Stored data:
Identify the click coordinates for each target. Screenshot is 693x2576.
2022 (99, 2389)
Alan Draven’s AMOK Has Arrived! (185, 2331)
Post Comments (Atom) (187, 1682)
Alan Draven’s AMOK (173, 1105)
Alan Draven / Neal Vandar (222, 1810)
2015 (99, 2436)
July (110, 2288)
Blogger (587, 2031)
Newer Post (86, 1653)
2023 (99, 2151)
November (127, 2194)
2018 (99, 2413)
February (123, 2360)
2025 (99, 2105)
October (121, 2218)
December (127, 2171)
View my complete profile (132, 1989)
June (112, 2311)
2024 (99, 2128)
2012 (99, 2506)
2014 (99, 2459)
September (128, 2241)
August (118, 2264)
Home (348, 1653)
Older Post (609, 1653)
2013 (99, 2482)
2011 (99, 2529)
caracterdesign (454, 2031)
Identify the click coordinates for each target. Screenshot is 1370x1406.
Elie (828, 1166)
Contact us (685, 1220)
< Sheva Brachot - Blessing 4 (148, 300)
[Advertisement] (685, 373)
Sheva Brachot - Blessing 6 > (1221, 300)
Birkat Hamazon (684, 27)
==
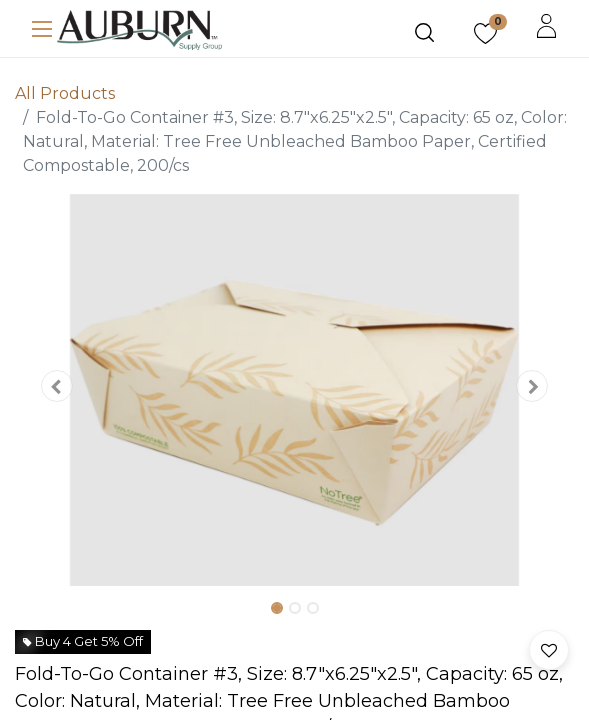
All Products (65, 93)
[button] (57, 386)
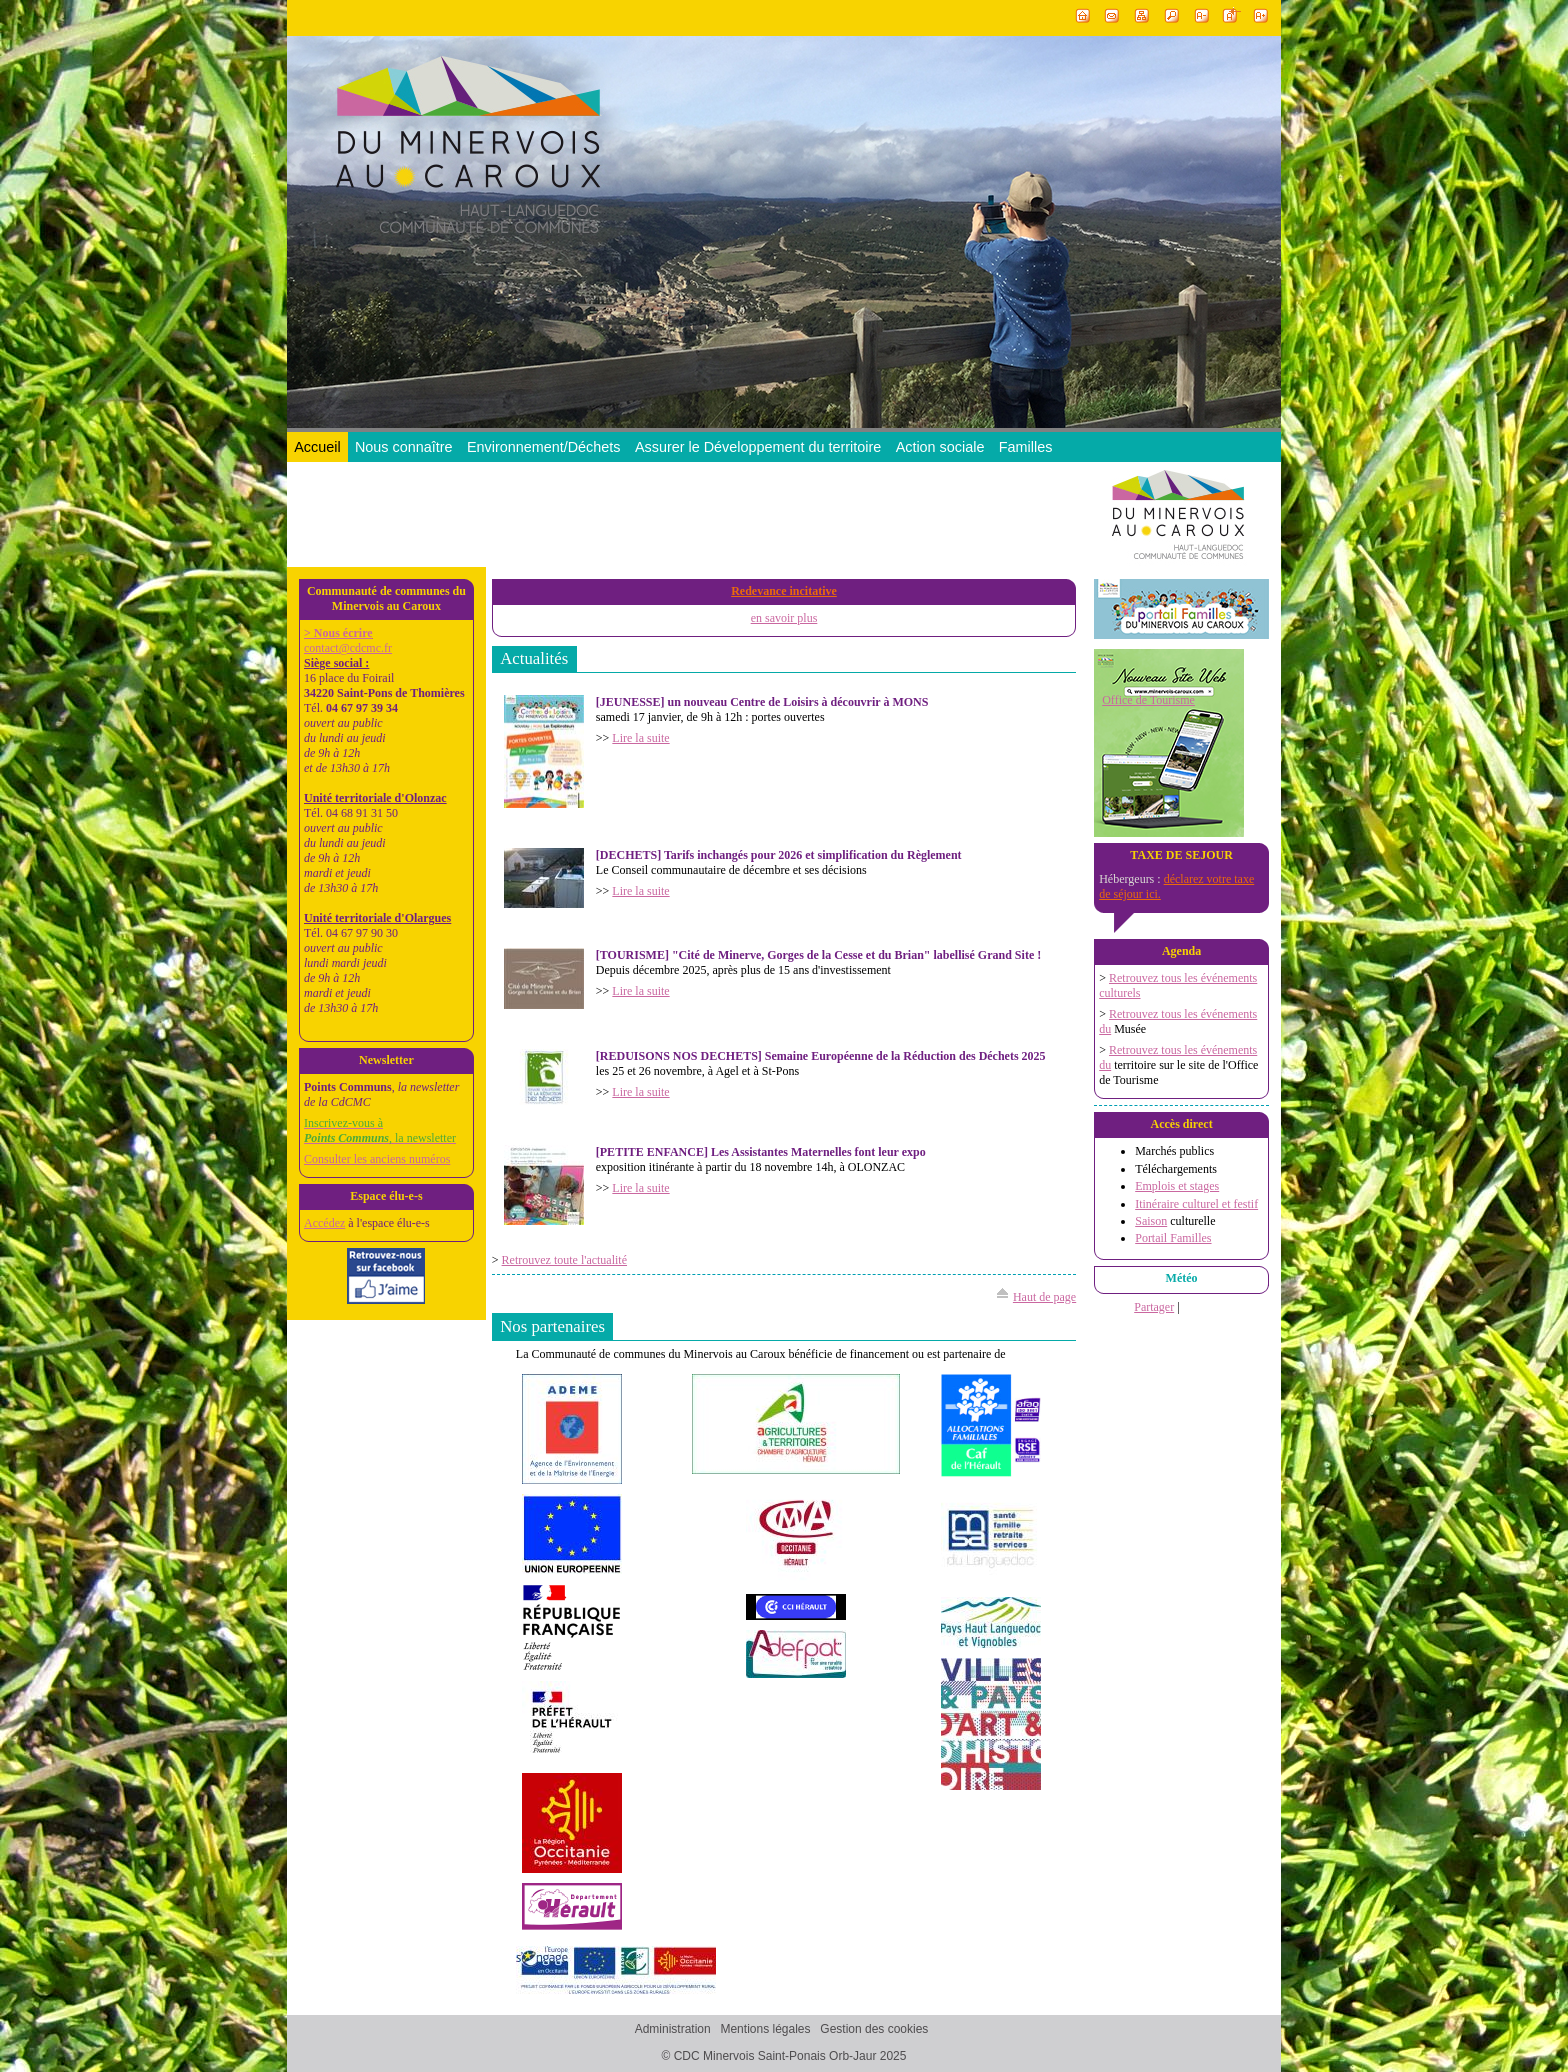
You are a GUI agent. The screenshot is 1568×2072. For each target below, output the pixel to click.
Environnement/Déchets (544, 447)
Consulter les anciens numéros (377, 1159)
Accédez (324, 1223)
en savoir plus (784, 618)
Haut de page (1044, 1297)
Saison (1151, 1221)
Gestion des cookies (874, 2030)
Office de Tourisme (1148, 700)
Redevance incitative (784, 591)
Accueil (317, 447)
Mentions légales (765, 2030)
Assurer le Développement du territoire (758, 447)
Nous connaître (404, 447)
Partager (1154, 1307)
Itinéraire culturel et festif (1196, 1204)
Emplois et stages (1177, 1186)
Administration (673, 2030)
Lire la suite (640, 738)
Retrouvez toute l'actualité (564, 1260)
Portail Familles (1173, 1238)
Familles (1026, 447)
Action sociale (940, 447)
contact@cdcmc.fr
* * *
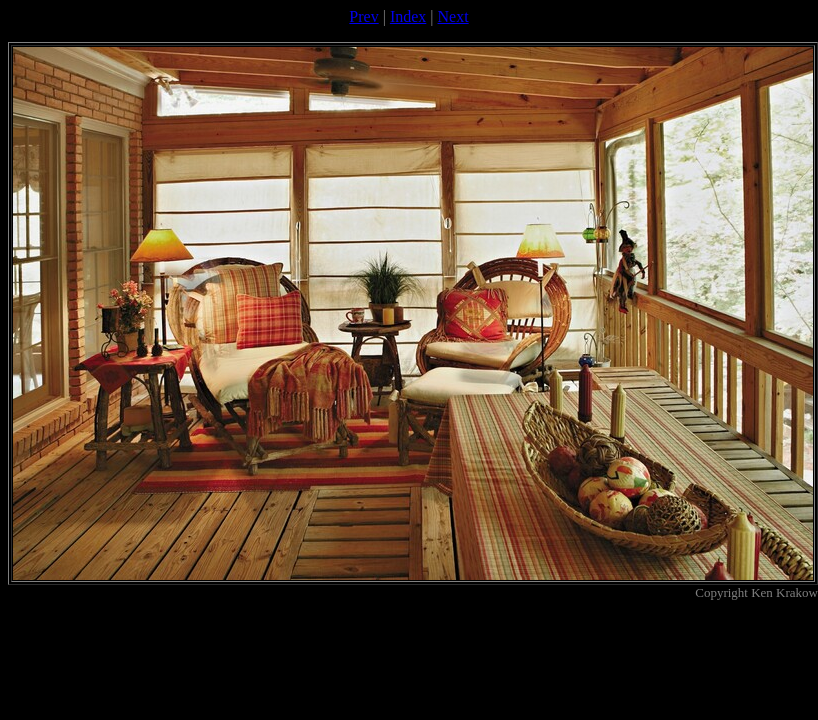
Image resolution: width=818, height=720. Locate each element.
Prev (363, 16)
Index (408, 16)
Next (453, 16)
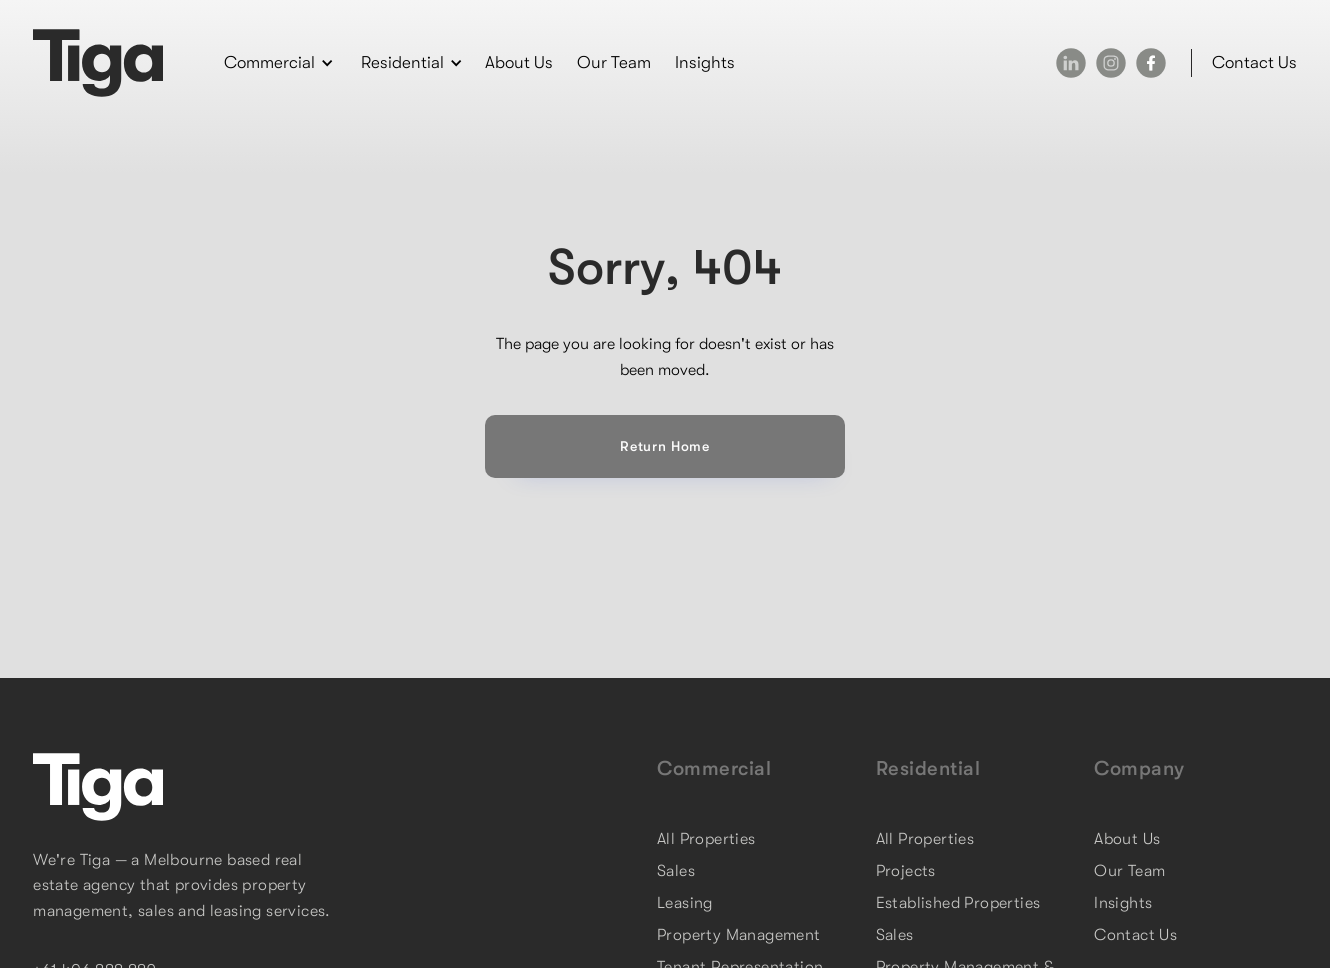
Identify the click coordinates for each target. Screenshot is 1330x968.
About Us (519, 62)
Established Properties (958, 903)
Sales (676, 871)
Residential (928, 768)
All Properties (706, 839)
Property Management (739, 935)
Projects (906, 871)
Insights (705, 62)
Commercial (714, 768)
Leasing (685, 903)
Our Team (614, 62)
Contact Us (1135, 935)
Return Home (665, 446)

▸ Task
Rewrite the entries from the line with "2015 (99, 2436)" to the line with "caracterdesign (454, 2031)", changing "Newer Post" to "Next Post" and keeping everything else the same. Return only those lines.

▸ Solution for this exercise
2015 (99, 2436)
July (110, 2288)
Blogger (587, 2031)
Next Post (86, 1653)
2023 (99, 2151)
November (127, 2194)
2018 (99, 2413)
February (123, 2360)
2025 (99, 2105)
October (121, 2218)
December (127, 2171)
View my complete profile (132, 1989)
June (112, 2311)
2024 (99, 2128)
2012 (99, 2506)
2014 (99, 2459)
September (128, 2241)
August (118, 2264)
Home (348, 1653)
Older Post (609, 1653)
2013 (99, 2482)
2011 (99, 2529)
caracterdesign (454, 2031)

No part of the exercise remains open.